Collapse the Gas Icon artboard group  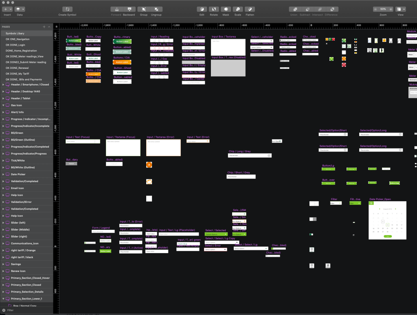click(3, 105)
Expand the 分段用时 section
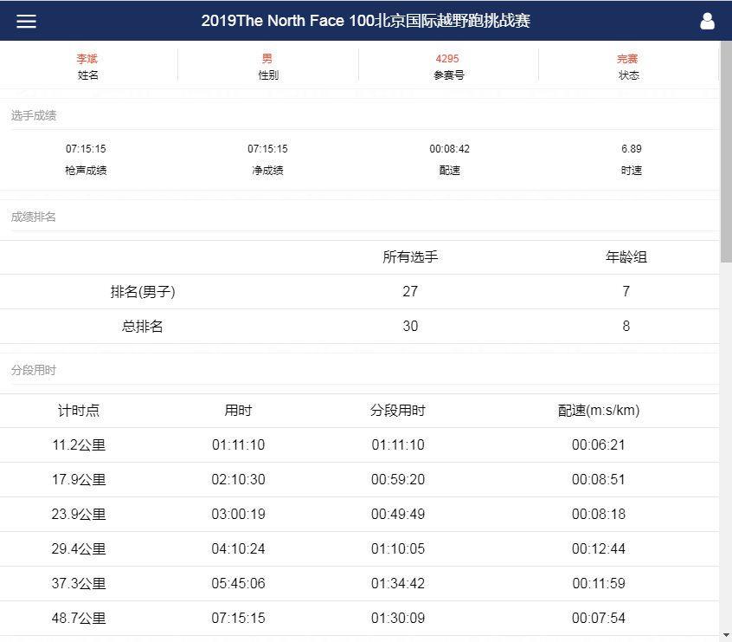Viewport: 732px width, 642px height. pos(23,369)
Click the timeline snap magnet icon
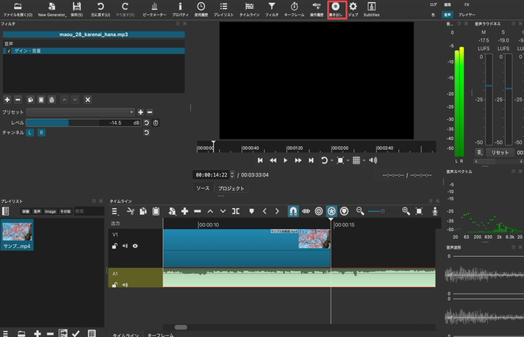524x337 pixels. pos(293,211)
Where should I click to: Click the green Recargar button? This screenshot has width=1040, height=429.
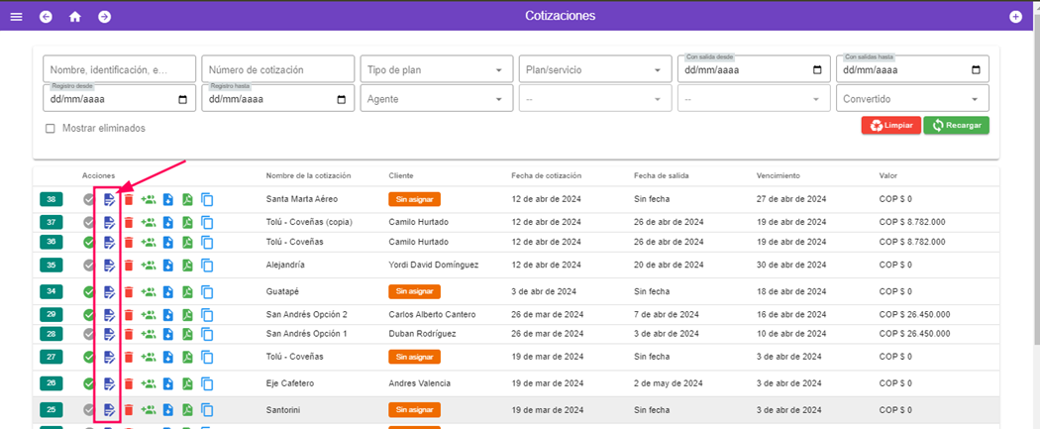pos(956,126)
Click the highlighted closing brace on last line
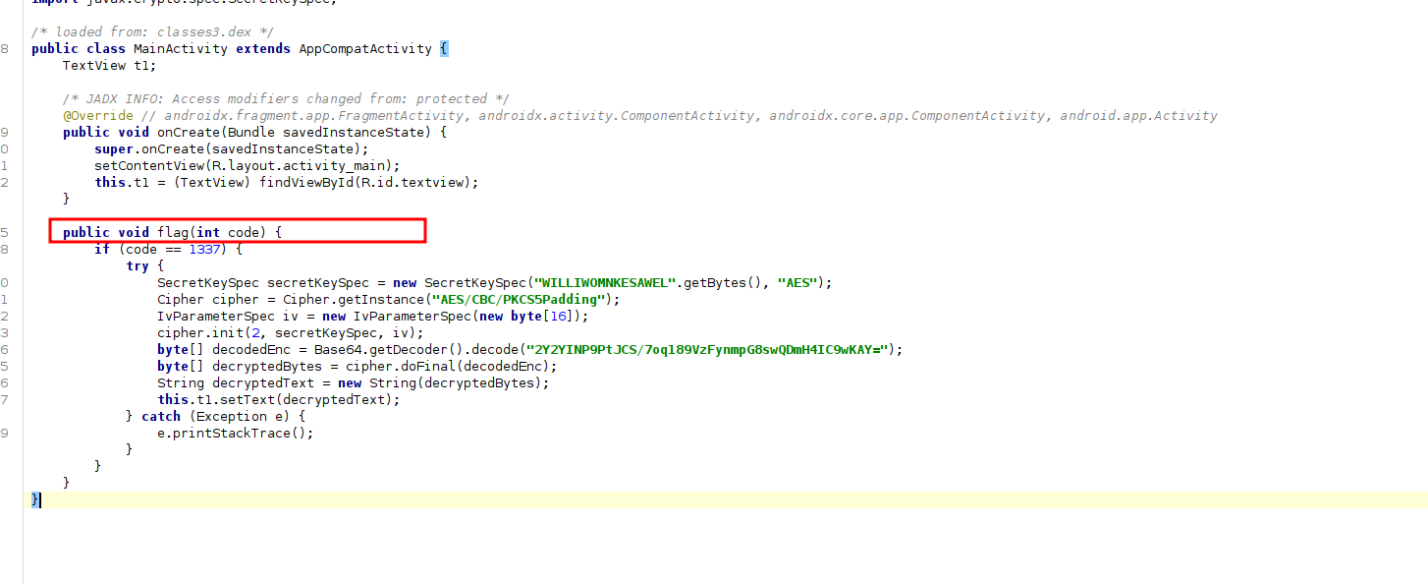Viewport: 1428px width, 584px height. tap(36, 499)
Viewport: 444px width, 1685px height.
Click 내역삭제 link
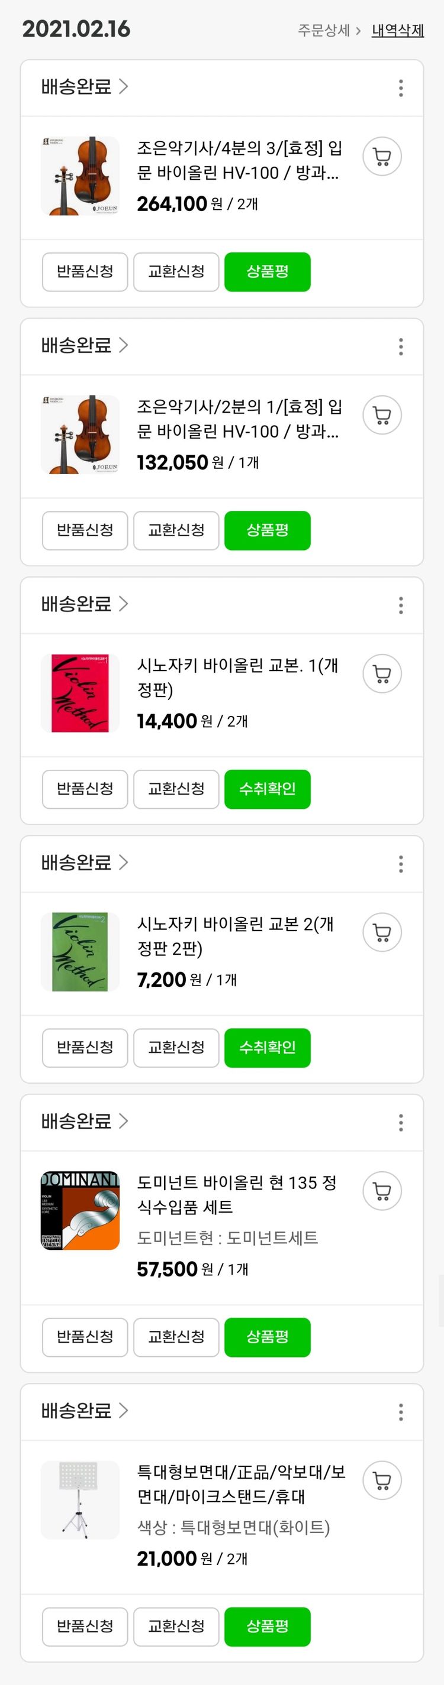tap(398, 30)
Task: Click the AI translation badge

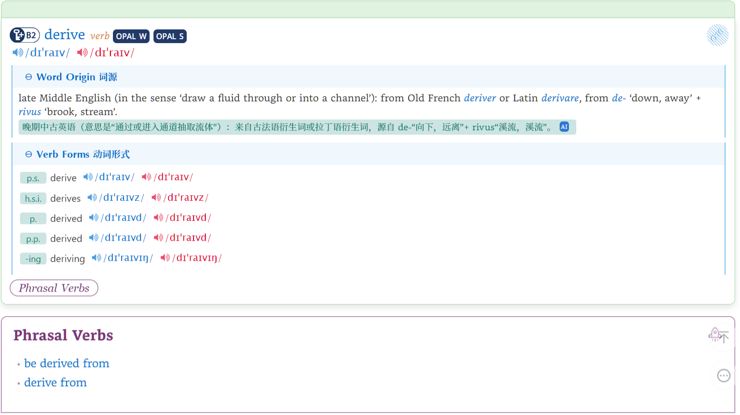Action: 564,127

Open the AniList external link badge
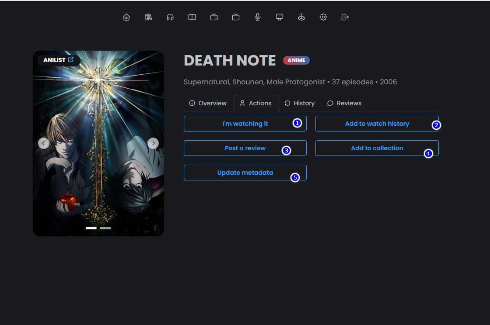pos(59,60)
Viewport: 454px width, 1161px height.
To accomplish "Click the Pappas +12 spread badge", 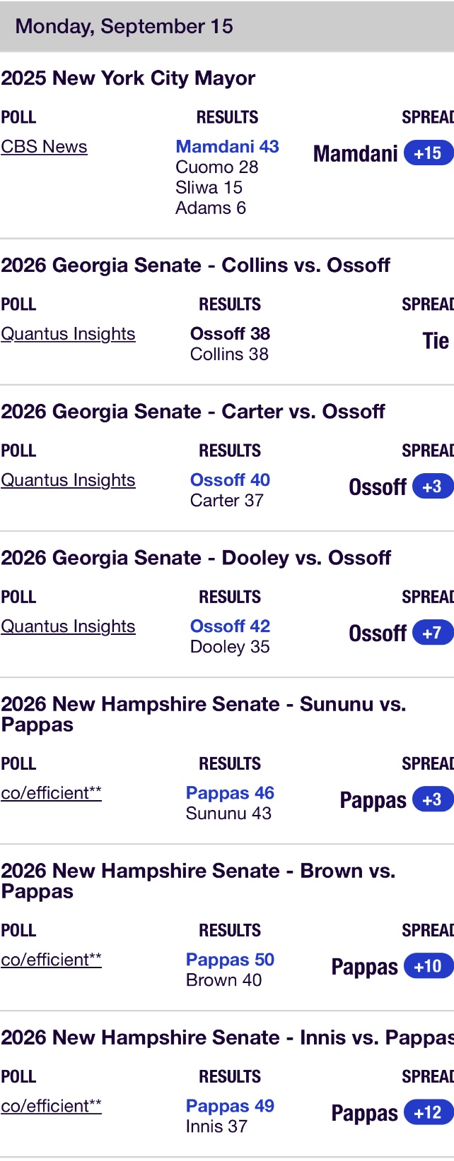I will (x=429, y=1112).
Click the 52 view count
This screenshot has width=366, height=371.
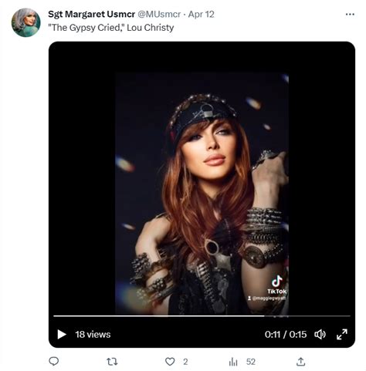(x=251, y=362)
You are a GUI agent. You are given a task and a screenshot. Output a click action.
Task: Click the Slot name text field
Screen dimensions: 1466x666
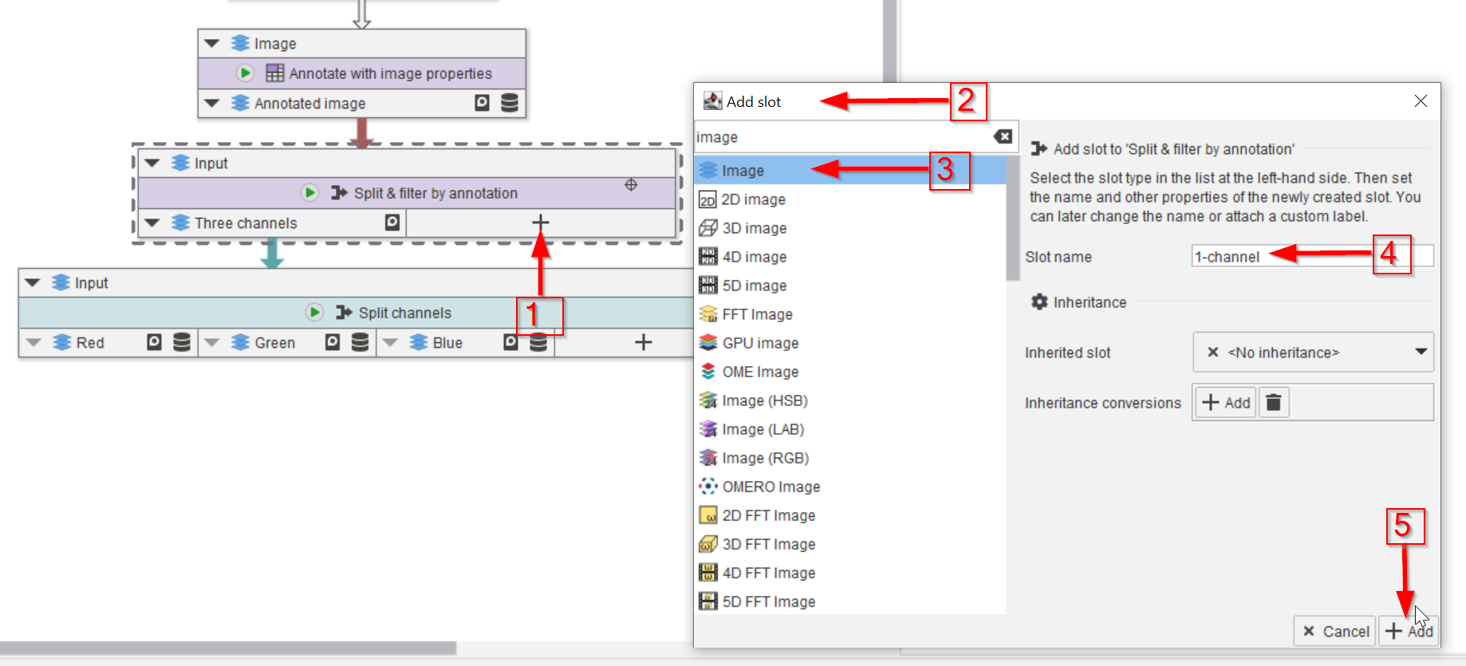tap(1312, 257)
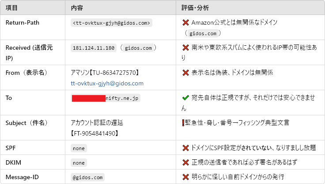Open the blue tt-ovktux-gjyh@gidos.com email link
Image resolution: width=325 pixels, height=184 pixels.
point(107,83)
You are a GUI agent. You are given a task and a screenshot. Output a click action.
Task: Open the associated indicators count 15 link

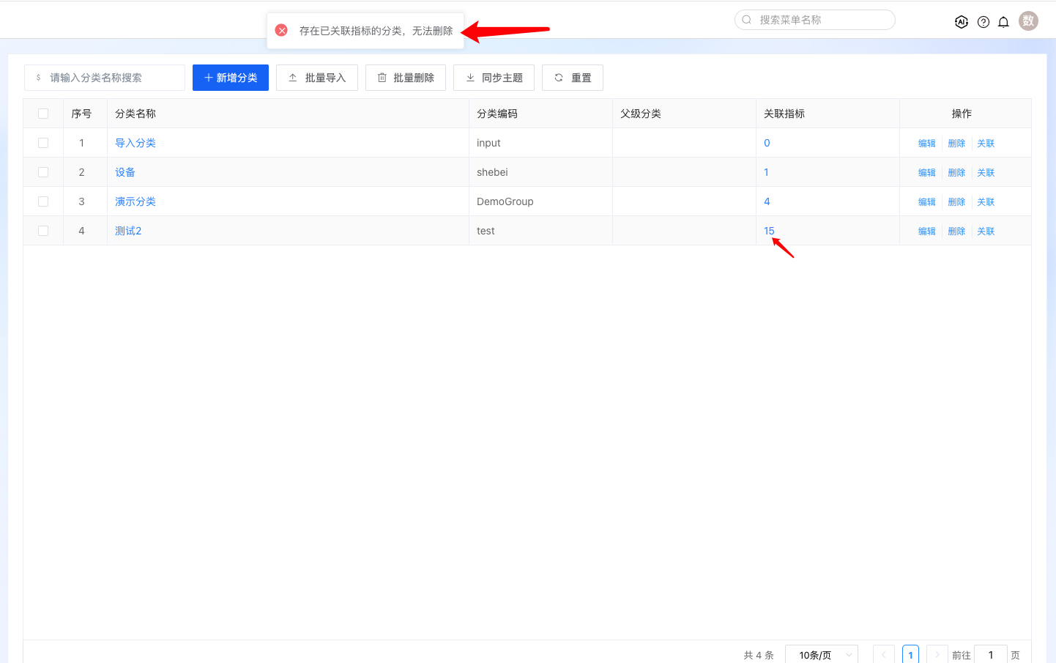point(769,231)
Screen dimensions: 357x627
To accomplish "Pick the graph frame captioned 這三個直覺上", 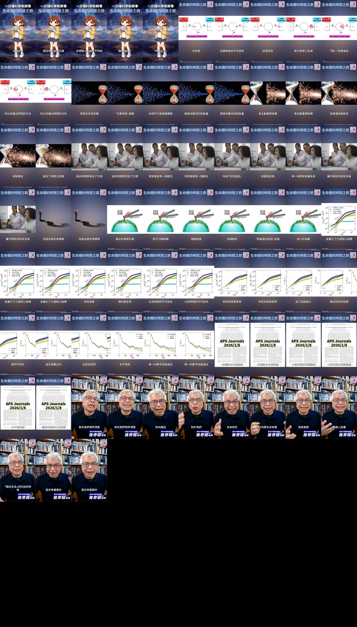I will (303, 282).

### Problem
Copy out exactly the material that runs from the line with "Where should I" to the line with "Viewport: 454px width, 1161px height.", ends included, and leave the pictures behind.

### Solution
Where should I click to: Click the green Recargar button? This screenshot has width=1040, height=429.
pos(956,126)
Click the highlighted closing brace on last line
Viewport: 1428px width, 584px height. tap(36, 499)
Viewport: 444px width, 1685px height.
Click 내역삭제 link
tap(398, 30)
Task: Click the AI translation badge

Action: 564,127

Open the AniList external link badge
pos(59,60)
Viewport: 454px width, 1161px height.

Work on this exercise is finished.